## Aufgabe
Schreibe den Text über die Haltung des Kommunistischen Bundes zum Umbruch von 1989 im Anschluss an seinen letzten Satz weiter.

## Vorgegebener Text
Beim damaligen Kommunistischen Bund, der die Monatszeitung unter dem Kürzelnamen AK (nicht mehr Arbeiterkampf, noch nicht Analyse und Kritik) herausgibt und bei dem Verfasser dieser Zeilen „damals“ aktiv ist, wird der Umbruch von 1989 nicht derart rein positiv gedeutet. Vielmehr herrscht ein Bewusstsein vor, dass durch den sich abzeichnenden Wegfall des „realsozialistischen“ Blocks und der „Systemkonkurrenz“ die weltweiten Voraussetzungen dafür, etwa in Afrika, Asien oder Lateinamerika politische Alternativen jenseits des kapitalistischen Weltmarkts zu verfolgen, erst einmal schlechter ausfallen. Auch wenn sich der KB niemals positiv auf den „Realsozialismus“ sowjetischer Bauart als positives Gesellschaftsmodell bezogen hatte, so wurde doch die Rivalität beider Blöcke als strategische Voraussetzung, die Machtpositionen der Machthaber in den kapitalistischen Zentralländern zu begrenzen und ihre planetaren Bestrebungen auszubremsen, begriffen. Uneinigkeit herrscht jedoch darüber, wie dunkel oder auch wie apokalyptisch die Negativszenarien ausfallen sollen - oder müssen -, die man nun voraussehen könne. Eine der wichtigsten Streitfragen dreht sich darum, ob und in welchem Ausmaß eine auf Ideologie basierende Eigendynamik des (spezifisch deutschen) Nationalismus die Umbrüche von 1989/90 in der Noch-DDR vorantreibe, und welche historischen Gefahren damit einhergingen.

Vor dem Hintergrund der im Frühjahr 1989 (im Zusammenhang mit den Diskussionen um Abkehr von der Friedensbewegung und um die Massenbasis der extremen Rechten - in Form der Wählerschaft der REPs und DVU -, im Zusammenspiel auch mit der Frage nach der Eigendynamik von rassistischer oder nationalistischer Ideologie) begonnenen Diskussionen um „Massenfeindlichkeit“ zeichnet sich ein kleinerer Teil des KB-Spektrums schon früh durch sehr harsche Reaktionen aus. Seine These: Die Menschen, die da nun „massenhaft“ mit scharz-rot-goldenen Fahnen über die noch bestehende BRD/DDR-Grenze einreisen, sind genau so motiviert, wie sie es darstellen. Also vom Streben nach Verwirklichung ihres „Deutschtums“, von durch und durch chauvinistischer und nationalistischer Ideologie beseelt. Vordergründige materielle Beweggründe sind eher tief zu hängen, und die reale Gefahr besteht, dass dieser „Mob“ eine völkische Mobilisierung lostritt, deren Eigendynamik schwer abzuschätzen ist. Im Herbst 1989 erscheint der damalige AK mit einem Leitartikel in Form eines Kommentars auf den Seiten 1 und 2, der von einem Angehörigen dieser Minderheit im KB - Detlef zum Winkel (de.) - verfasst worden ist. Unter der Überschrift „Liebe Deinen Zoni wie Dich selbst“ lässt der Artikel sich relativ gehässig über jene DDR-BürgerInnen, die damals im Zuge der ersten „Ausreisewelle“ noch über Prag und die westdeutsche Botschaft in der CSSR über die so genannte „Zonengrenze“ einreisen, aus. Sie werden als durch und durch völkisch verdorbenes Pack dargestellt, dem beiläufig mit dem Stärke markierenden Satz „Sonst kommt der Zahnarzt“ gedroht wird.

## Datenzeilen
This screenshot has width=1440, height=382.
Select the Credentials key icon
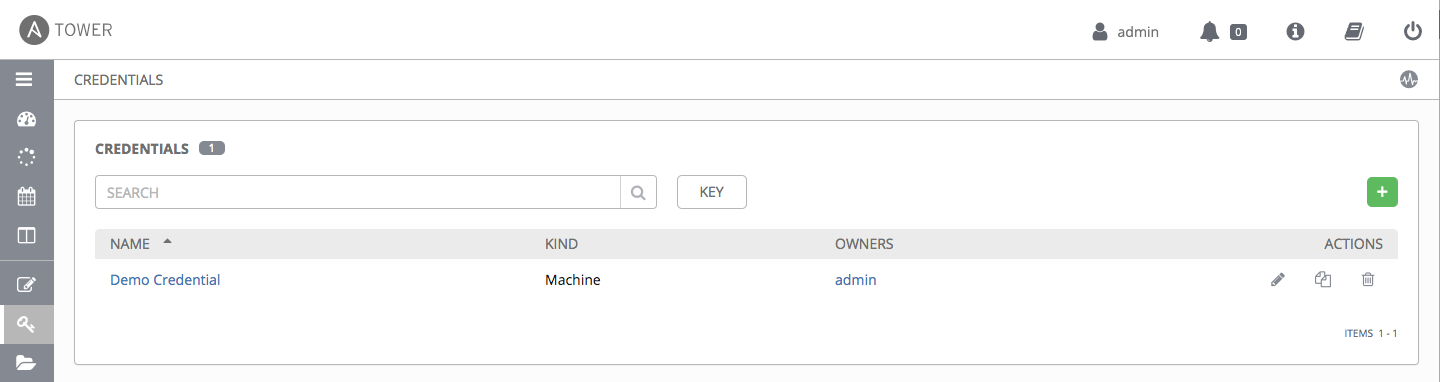[x=26, y=324]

## Lösung
Auch sonst wird - mit bedeutend weniger schrillen Tönen - in Teilen des KB eine grundsätzlich Ablehnung und Furcht vor der sich anbahnenden „deutschen Einheits“-Dynamik mit dem drohenden Durchbruch eines deutsch-völkischen Nationalismus begründet. Hingegen setzen andere Personen im KB eher auf ein Herangehen, das den Schwerpunkt bei der Erklärung der aktuellen Umbrüche auf die „kapitalistische Durchdringung Osteuropas“ und das Vordringen der „Marktwirtschaft“ legt, wie etwa der damalige AK-Autor Knut Mellenthin (kt.).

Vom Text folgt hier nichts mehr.